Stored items
□ □ □ □ □

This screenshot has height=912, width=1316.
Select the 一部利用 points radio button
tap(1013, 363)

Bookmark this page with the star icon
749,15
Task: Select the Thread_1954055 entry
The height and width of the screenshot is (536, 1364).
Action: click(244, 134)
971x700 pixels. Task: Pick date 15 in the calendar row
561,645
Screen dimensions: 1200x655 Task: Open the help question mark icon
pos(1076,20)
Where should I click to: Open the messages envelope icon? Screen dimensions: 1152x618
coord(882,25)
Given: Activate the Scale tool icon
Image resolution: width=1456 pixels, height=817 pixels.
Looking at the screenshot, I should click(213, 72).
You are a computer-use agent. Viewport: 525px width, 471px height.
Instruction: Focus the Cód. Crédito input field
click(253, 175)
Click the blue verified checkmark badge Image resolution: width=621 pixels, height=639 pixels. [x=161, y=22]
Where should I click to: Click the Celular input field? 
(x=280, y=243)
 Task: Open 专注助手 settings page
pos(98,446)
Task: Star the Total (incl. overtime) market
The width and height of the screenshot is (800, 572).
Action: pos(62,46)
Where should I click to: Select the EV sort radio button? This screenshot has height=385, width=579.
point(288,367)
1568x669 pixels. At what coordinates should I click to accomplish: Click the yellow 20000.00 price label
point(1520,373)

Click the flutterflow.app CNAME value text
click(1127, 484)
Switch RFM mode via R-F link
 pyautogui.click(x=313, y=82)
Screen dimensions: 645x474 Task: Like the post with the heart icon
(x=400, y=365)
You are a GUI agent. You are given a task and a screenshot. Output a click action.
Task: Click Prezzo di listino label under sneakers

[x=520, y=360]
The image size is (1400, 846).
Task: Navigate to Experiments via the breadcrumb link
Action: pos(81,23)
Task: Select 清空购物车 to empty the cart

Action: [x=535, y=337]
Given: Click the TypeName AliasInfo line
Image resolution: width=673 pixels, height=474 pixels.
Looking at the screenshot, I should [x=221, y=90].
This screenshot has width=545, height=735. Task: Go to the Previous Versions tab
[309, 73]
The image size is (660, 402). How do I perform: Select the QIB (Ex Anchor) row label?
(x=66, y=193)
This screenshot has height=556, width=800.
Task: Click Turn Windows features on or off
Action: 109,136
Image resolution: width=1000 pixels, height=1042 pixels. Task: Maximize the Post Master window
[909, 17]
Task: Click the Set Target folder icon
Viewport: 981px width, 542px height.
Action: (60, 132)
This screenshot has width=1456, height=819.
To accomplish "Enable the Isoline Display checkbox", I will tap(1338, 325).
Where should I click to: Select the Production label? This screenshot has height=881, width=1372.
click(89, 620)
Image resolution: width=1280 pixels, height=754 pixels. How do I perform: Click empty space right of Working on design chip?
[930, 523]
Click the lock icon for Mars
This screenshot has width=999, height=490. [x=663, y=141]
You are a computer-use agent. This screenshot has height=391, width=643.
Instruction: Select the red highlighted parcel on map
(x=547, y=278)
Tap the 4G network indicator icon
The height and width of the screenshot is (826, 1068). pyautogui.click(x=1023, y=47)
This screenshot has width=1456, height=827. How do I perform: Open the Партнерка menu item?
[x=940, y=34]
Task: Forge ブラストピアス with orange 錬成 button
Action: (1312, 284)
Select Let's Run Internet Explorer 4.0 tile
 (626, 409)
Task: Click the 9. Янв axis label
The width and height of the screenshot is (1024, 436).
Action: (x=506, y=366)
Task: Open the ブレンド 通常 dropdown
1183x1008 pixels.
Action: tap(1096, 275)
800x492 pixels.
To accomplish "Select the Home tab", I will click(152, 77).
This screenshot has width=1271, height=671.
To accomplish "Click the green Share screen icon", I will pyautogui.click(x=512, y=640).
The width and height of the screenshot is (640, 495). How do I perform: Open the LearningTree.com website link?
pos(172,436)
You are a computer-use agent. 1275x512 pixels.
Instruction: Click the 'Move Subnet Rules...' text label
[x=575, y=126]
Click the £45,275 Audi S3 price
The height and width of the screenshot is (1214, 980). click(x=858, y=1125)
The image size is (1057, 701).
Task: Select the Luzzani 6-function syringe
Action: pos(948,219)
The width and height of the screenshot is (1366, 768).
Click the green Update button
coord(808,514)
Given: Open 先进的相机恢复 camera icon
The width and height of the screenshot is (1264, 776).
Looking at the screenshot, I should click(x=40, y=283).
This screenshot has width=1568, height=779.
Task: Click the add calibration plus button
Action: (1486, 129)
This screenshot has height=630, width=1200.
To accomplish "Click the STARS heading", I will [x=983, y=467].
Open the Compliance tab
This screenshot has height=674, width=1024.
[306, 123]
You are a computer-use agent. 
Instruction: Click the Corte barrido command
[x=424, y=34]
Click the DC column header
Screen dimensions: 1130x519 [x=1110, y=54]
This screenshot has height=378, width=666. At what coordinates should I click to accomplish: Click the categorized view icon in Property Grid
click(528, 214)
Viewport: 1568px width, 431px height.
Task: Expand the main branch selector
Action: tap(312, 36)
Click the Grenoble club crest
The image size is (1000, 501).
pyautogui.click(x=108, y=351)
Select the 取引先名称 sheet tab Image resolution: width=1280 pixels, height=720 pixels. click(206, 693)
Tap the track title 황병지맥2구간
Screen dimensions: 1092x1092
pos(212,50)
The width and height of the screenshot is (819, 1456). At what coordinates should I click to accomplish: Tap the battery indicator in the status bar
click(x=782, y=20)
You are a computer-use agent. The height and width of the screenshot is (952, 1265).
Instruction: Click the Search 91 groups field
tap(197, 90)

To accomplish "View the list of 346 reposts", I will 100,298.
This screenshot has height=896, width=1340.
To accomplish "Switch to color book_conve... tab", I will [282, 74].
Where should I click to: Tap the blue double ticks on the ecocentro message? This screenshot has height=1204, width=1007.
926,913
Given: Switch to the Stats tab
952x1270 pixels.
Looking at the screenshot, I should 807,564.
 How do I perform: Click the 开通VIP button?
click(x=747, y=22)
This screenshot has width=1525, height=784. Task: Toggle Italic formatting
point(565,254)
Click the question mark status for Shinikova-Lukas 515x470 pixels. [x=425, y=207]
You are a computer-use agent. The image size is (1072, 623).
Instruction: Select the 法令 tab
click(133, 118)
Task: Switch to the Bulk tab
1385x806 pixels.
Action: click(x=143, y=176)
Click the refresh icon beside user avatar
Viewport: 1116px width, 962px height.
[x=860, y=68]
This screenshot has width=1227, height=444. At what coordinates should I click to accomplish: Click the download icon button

□ □ □ □ □

## Your task:
Lay out all of the stored items above as a numbered list, leaving out blank lines.

## Reply:
1. This screenshot has height=912, width=1316.
2. Select the 一部利用 points radio button
3. tap(1013, 363)
4. Bookmark this page with the star icon
5. 749,15
6. Task: Select the Thread_1954055 entry
7. The height and width of the screenshot is (536, 1364).
8. Action: click(244, 134)
9. 971x700 pixels. Task: Pick date 15 in the calendar row
10. 561,645
11. Screen dimensions: 1200x655 Task: Open the help question mark icon
12. pos(1076,20)
13. Where should I click to: Open the messages envelope icon? Screen dimensions: 1152x618
14. coord(882,25)
15. Given: Activate the Scale tool icon
16. Image resolution: width=1456 pixels, height=817 pixels.
17. Looking at the screenshot, I should click(213, 72).
18. You are a computer-use agent. Viewport: 525px width, 471px height.
19. Instruction: Focus the Cód. Crédito input field
20. click(253, 175)
21. Click the blue verified checkmark badge Image resolution: width=621 pixels, height=639 pixels. [x=161, y=22]
22. Where should I click to: Click the Celular input field? 
23. (x=280, y=243)
24.  Task: Open 专注助手 settings page
25. pos(98,446)
26. Task: Star the Total (incl. overtime) market
27. The width and height of the screenshot is (800, 572).
28. Action: pos(62,46)
29. Where should I click to: Select the EV sort radio button? This screenshot has height=385, width=579.
30. point(288,367)
31. 1568x669 pixels. At what coordinates should I click to accomplish: Click the yellow 20000.00 price label
32. point(1520,373)
33. Click the flutterflow.app CNAME value text
34. click(1127, 484)
35. Switch RFM mode via R-F link
36.  pyautogui.click(x=313, y=82)
37. Screen dimensions: 645x474 Task: Like the post with the heart icon
38. (x=400, y=365)
39. You are a GUI agent. You are given a task and a screenshot. Output a click action.
40. Task: Click Prezzo di listino label under sneakers
41. [x=520, y=360]
42. The image size is (1400, 846).
43. Task: Navigate to Experiments via the breadcrumb link
44. Action: pos(81,23)
45. Task: Select 清空购物车 to empty the cart
46. Action: [x=535, y=337]
47. Given: Click the TypeName AliasInfo line
48. Image resolution: width=673 pixels, height=474 pixels.
49. Looking at the screenshot, I should [x=221, y=90].
50. This screenshot has width=545, height=735. Task: Go to the Previous Versions tab
51. [309, 73]
52. The image size is (660, 402). How do I perform: Select the QIB (Ex Anchor) row label?
53. (x=66, y=193)
54. This screenshot has height=556, width=800.
55. Task: Click Turn Windows features on or off
56. Action: 109,136
57. Image resolution: width=1000 pixels, height=1042 pixels. Task: Maximize the Post Master window
58. [909, 17]
59. Task: Click the Set Target folder icon
60. Viewport: 981px width, 542px height.
61. Action: (60, 132)
62. This screenshot has width=1456, height=819.
63. To accomplish "Enable the Isoline Display checkbox", I will tap(1338, 325).
64. Where should I click to: Select the Production label? This screenshot has height=881, width=1372.
65. click(89, 620)
66. Image resolution: width=1280 pixels, height=754 pixels. How do I perform: Click empty space right of Working on design chip?
67. [930, 523]
68. Click the lock icon for Mars
69. This screenshot has width=999, height=490. [x=663, y=141]
70. You are a computer-use agent. This screenshot has height=391, width=643.
71. Instruction: Select the red highlighted parcel on map
72. (x=547, y=278)
73. Tap the 4G network indicator icon
74. The height and width of the screenshot is (826, 1068). pyautogui.click(x=1023, y=47)
75. This screenshot has width=1456, height=827. How do I perform: Open the Партнерка menu item?
76. [x=940, y=34]
77. Task: Forge ブラストピアス with orange 錬成 button
78. Action: (1312, 284)
79. Select Let's Run Internet Explorer 4.0 tile
80.  (626, 409)
81. Task: Click the 9. Янв axis label
82. The width and height of the screenshot is (1024, 436).
83. Action: (x=506, y=366)
84. Task: Open the ブレンド 通常 dropdown
85. 1183x1008 pixels.
86. Action: tap(1096, 275)
87. 800x492 pixels.
88. To accomplish "Select the Home tab", I will click(152, 77).
89. This screenshot has width=1271, height=671.
90. To accomplish "Click the green Share screen icon", I will pyautogui.click(x=512, y=640).
91. The width and height of the screenshot is (640, 495). How do I perform: Open the LearningTree.com website link?
92. pos(172,436)
93. You are a computer-use agent. 1275x512 pixels.
94. Instruction: Click the 'Move Subnet Rules...' text label
95. [x=575, y=126]
96. Click the £45,275 Audi S3 price
97. The height and width of the screenshot is (1214, 980). click(x=858, y=1125)
98. The image size is (1057, 701).
99. Task: Select the Luzzani 6-function syringe
100. Action: pos(948,219)
101. The width and height of the screenshot is (1366, 768).
102. Click the green Update button
103. coord(808,514)
104. Given: Open 先进的相机恢复 camera icon
105. The width and height of the screenshot is (1264, 776).
106. Looking at the screenshot, I should click(x=40, y=283).
107. This screenshot has width=1568, height=779.
108. Task: Click the add calibration plus button
109. Action: (1486, 129)
110. This screenshot has height=630, width=1200.
111. To accomplish "Click the STARS heading", I will [x=983, y=467].
112. Open the Compliance tab
113. This screenshot has height=674, width=1024.
114. [306, 123]
115. You are a computer-use agent. 
116. Instruction: Click the Corte barrido command
117. [x=424, y=34]
118. Click the DC column header
119. Screen dimensions: 1130x519 [x=1110, y=54]
120. This screenshot has height=378, width=666. At what coordinates should I click to accomplish: Click the categorized view icon in Property Grid
121. click(528, 214)
122. Viewport: 1568px width, 431px height.
123. Task: Expand the main branch selector
124. Action: tap(312, 36)
125. Click the Grenoble club crest
126. The image size is (1000, 501).
127. pyautogui.click(x=108, y=351)
128. Select the 取引先名称 sheet tab Image resolution: width=1280 pixels, height=720 pixels. click(206, 693)
129. Tap the track title 황병지맥2구간
130. Screen dimensions: 1092x1092
131. pos(212,50)
132. The width and height of the screenshot is (819, 1456). At what coordinates should I click to accomplish: Tap the battery indicator in the status bar
133. click(x=782, y=20)
134. You are a computer-use agent. The height and width of the screenshot is (952, 1265).
135. Instruction: Click the Search 91 groups field
136. tap(197, 90)
137. To accomplish "View the list of 346 reposts", I will 100,298.
138. This screenshot has height=896, width=1340.
139. To accomplish "Switch to color book_conve... tab", I will [282, 74].
140. Where should I click to: Tap the blue double ticks on the ecocentro message? This screenshot has height=1204, width=1007.
141. 926,913
142. Given: Switch to the Stats tab
143. 952x1270 pixels.
144. Looking at the screenshot, I should 807,564.
145.  How do I perform: Click the 开通VIP button?
146. click(x=747, y=22)
147. This screenshot has width=1525, height=784. Task: Toggle Italic formatting
148. point(565,254)
149. Click the question mark status for Shinikova-Lukas 515x470 pixels. [x=425, y=207]
150. You are a computer-use agent. The image size is (1072, 623).
151. Instruction: Select the 法令 tab
152. click(133, 118)
153. Task: Switch to the Bulk tab
154. 1385x806 pixels.
155. Action: click(x=143, y=176)
156. Click the refresh icon beside user avatar
157. Viewport: 1116px width, 962px height.
158. [x=860, y=68]
159. This screenshot has width=1227, height=444. At what coordinates should I click to accomplish: Click the download icon button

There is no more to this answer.